__Directions for this task__.
If a line includes the word "Check", it belongs in the count; state the total for the data below and add nothing.

-- Opening Marker --

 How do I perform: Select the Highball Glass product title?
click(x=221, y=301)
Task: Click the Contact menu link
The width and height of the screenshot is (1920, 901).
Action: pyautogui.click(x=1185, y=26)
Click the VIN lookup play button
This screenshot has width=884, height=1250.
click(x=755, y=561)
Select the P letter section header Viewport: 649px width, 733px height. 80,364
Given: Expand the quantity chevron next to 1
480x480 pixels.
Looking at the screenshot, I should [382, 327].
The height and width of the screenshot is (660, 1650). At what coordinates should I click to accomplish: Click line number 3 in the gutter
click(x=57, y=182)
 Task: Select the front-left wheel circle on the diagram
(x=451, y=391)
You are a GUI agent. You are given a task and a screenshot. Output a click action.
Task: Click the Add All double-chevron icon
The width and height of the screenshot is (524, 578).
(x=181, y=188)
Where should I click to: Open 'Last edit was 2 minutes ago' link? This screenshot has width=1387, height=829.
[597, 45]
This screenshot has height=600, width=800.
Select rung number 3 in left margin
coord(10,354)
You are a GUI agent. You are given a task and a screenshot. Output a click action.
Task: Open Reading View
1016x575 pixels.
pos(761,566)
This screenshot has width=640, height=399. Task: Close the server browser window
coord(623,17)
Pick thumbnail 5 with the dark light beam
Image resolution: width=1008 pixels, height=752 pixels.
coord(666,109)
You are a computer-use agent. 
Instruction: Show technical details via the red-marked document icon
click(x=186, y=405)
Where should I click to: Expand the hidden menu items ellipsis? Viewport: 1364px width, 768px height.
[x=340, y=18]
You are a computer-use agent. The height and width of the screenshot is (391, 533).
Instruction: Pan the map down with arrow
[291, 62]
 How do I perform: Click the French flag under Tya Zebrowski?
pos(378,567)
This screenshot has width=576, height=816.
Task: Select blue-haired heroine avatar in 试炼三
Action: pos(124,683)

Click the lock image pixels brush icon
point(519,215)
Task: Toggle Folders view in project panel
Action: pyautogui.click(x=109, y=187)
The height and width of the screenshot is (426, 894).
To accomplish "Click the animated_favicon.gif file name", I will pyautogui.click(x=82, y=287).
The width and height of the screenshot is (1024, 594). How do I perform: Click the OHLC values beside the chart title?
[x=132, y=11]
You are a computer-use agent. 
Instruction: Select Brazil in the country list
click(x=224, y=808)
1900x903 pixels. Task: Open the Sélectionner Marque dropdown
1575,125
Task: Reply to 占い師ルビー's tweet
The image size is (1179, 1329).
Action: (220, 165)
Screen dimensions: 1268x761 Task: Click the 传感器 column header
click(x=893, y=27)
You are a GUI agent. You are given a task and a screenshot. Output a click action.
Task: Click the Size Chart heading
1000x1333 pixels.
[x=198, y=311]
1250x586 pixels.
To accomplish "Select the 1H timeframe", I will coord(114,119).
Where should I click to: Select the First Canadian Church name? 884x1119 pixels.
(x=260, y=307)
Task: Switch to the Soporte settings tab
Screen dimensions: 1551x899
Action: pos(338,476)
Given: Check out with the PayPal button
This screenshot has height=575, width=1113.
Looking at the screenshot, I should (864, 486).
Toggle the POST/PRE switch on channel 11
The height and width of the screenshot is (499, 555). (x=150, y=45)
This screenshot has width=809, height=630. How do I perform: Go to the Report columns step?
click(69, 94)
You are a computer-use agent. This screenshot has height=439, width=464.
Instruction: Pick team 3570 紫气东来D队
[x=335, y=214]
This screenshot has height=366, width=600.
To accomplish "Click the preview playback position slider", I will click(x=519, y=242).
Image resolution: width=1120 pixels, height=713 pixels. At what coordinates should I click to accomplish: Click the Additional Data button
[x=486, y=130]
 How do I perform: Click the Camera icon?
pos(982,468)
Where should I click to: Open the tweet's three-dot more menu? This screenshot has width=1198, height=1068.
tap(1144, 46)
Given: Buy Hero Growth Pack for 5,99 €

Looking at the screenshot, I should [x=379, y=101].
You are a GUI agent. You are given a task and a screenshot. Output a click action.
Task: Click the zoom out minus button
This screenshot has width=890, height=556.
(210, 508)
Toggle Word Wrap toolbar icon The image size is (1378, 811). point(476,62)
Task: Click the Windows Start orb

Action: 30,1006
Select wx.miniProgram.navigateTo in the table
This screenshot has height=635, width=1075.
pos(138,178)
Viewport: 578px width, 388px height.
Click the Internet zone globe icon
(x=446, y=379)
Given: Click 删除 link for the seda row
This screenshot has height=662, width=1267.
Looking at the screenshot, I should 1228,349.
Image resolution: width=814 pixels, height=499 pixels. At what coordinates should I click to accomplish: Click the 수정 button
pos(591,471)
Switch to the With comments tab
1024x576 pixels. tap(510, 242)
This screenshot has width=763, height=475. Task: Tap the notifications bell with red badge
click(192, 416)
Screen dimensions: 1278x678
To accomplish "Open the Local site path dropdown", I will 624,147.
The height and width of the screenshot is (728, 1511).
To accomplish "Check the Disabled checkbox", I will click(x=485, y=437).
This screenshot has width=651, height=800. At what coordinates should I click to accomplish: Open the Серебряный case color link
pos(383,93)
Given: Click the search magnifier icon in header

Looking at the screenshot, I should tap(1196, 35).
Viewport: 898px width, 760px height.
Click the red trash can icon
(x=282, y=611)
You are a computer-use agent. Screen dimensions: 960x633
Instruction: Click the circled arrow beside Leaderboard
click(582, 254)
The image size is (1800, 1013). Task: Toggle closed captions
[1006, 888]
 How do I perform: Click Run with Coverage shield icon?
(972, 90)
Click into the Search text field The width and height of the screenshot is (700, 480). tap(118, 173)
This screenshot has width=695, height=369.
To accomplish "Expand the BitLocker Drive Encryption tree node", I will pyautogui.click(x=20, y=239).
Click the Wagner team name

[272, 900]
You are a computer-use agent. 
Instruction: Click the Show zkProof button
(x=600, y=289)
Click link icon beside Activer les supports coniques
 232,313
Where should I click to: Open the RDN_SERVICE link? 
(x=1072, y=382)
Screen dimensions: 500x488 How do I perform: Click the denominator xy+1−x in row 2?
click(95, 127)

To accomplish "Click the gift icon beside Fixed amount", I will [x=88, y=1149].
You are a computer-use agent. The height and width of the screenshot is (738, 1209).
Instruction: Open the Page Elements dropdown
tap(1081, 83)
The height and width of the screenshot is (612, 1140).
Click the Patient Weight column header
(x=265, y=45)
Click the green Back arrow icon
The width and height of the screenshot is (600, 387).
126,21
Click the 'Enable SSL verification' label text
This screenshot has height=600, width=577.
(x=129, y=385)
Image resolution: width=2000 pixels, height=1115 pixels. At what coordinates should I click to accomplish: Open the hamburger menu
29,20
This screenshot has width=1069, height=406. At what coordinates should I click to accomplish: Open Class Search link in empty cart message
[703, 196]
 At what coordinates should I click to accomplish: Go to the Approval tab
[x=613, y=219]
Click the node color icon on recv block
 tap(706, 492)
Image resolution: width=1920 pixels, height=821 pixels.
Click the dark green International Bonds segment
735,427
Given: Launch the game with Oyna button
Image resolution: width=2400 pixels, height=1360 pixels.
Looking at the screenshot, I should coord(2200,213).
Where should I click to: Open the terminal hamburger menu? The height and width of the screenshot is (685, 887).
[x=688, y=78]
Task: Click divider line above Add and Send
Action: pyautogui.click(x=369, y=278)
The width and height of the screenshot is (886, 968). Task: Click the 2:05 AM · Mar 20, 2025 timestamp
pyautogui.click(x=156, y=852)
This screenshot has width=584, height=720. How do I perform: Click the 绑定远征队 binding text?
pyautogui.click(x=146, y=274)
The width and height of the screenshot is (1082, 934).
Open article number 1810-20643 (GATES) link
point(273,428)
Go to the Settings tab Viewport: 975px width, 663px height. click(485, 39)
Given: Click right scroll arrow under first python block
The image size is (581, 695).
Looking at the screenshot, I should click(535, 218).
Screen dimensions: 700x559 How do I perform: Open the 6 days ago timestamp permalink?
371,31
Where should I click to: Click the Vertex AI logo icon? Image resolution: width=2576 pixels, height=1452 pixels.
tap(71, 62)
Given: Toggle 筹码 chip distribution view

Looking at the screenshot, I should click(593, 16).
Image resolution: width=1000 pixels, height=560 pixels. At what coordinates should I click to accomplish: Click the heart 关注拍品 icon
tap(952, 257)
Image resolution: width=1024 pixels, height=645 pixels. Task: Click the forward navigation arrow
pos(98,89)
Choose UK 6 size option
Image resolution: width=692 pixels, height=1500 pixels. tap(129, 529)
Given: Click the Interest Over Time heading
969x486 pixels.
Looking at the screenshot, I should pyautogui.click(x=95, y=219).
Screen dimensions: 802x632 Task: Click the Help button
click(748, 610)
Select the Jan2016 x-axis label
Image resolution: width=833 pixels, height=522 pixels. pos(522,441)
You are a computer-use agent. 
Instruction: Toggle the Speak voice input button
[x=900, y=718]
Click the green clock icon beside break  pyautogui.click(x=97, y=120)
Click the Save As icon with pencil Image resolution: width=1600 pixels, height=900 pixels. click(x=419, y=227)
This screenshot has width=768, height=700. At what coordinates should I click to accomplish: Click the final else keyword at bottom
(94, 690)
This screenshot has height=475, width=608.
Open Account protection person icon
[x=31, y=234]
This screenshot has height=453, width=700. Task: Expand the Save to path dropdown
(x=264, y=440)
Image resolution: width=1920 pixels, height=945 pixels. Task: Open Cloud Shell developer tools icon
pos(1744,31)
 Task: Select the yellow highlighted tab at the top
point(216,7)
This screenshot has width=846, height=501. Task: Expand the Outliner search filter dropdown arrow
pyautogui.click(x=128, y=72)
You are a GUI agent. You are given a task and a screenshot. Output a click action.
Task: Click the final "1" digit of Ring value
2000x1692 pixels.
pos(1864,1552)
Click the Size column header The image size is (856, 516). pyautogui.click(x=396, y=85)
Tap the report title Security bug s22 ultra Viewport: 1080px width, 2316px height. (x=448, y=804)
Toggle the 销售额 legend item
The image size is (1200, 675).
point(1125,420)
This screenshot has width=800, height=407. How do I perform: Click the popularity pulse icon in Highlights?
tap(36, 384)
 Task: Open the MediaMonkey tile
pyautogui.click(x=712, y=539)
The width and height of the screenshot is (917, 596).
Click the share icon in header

-- Closing Marker --

__Completed exercise__.
2